Ingredientes (molde de 24 cm, vamos el de siempre)
Base: Medio paquete galletas de miel (15 galletas, son chiquitillas)
60 g mantequilla
Relleno: 200 g chocolate blanco
500 g ricotta
500 mL nata de montar ( 35% m.g.)
30 g azúcar blanquilla
30 g azúcar avainallado
2 huevos+2 claras
2 cucharadas de leche
6 hojas gelatina neutra
Decoración: Virutas chocolate negro
Frutos secos bañados en chocolate
Elaboración
La receta la he variado un poquito de la original, no sé me dio dudas un par de cosillas y preferí ir a lo seguro. La receta es muy sencilla a la Tarta de Limón y Ricotta que ya es un clásico en casa.
Como siempre, primero de todo preparamos la base de la tarta. Trituramos con ayuda de un robot las galletas con la mantequilla, tienen que quedar con la textura del pan rallado. En un molde de fondo desmontable, esparcemos la mezcla de galletas y horneamos unos 10 minutos a 180 º C. Sacamos del horno y reservamos.
Vamos preparando el relleno. Batimos la ricotta con los dos tipos de azúcar y añadimos la nata. Es el momento de añadir las 2 yemas, mantenemos las claras en la nevera. Por otro lado, deshacemos el chocolate blanco con las dos cucharadas de leche. Se puede hacer al baño María, yo por tiempo, lo hice en el microondas. Dejamos templar.
Hidratamos las hojas de gelatina en un poco de agua fría. Una vez hidratadas, las escurrimos bien y la añadimos a la mezcla de chocolate blanco, todavía tibia. Removemos bien, hasta que esté completamente disuelto. En este momento añadimos a la mezcla del queso.
Montamos las claras a punto de nieve, con ayuda de unas varillas eléctricas. Debe de quedar un merengue bien firme. Añadimos a la mezcla del queso con movimientos envolventes, hasta que esté completamente integrado. Vertemos sobre el molde con base de galletas y llevamos al frigorífico durante un mínimo de 4 horas. Lo ideal es dejarla toda la noche. Un truco por si nos urge, es después de pasadas dos horas en el frigorífico lo metemos en el congelador y sacamos una hora y media antes de comer. La textura es la misma y ganamos mucho tiempo.

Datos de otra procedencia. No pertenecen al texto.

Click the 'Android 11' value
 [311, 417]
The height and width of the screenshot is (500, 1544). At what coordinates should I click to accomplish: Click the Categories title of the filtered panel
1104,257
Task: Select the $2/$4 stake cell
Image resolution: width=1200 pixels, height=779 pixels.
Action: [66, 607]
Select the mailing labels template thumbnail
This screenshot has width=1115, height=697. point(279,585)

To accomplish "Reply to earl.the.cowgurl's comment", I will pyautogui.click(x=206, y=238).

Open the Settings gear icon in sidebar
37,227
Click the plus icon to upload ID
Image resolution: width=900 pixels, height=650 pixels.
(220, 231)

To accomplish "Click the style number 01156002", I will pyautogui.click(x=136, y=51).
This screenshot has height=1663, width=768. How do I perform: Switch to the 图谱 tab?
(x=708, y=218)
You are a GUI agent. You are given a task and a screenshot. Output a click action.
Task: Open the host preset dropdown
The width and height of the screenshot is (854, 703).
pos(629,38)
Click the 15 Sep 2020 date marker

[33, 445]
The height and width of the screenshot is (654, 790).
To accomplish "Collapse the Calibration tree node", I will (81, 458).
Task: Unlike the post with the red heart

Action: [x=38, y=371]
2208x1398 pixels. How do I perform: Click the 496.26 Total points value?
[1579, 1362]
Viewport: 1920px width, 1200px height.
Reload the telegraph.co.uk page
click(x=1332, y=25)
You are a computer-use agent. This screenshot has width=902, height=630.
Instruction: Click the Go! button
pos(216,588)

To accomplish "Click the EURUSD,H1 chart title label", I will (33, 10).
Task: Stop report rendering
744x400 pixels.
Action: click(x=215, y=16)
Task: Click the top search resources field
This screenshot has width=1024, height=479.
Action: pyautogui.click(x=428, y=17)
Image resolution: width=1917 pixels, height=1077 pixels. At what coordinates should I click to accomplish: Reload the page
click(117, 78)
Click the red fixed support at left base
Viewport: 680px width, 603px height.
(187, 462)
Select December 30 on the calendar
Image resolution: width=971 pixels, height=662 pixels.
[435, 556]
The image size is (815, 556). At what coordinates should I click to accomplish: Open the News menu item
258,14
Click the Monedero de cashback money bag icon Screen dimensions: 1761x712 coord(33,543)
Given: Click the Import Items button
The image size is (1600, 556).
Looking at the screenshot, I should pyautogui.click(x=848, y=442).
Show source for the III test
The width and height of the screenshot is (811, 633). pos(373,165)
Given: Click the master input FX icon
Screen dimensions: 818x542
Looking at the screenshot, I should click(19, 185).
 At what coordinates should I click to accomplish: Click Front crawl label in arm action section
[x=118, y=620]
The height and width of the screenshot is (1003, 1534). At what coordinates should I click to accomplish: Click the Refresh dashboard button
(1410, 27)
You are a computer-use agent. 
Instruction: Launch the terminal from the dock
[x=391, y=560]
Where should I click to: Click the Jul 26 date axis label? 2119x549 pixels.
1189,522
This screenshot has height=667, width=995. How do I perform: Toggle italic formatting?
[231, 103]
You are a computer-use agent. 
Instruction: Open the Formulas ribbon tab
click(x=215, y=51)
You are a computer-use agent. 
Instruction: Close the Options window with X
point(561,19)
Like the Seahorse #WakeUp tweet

Por fin llega el fin de semana, ese momento tan deseado desde el lunes. Están siendo semanas realmente largas, donde arrastro un cansancio tremendo. A veces pienso que en el fin de semana voy a remontar todo lo acumulado, pero se pasa tan rápido.... Hoy es viernes y estamos planeando todo lo que vamos a hacer, pero no quiero olvidarme de algo muy importante: felicitar de nuevo a Liliana.
Feliz cumple!!! Espero que disfrutaras en tu día.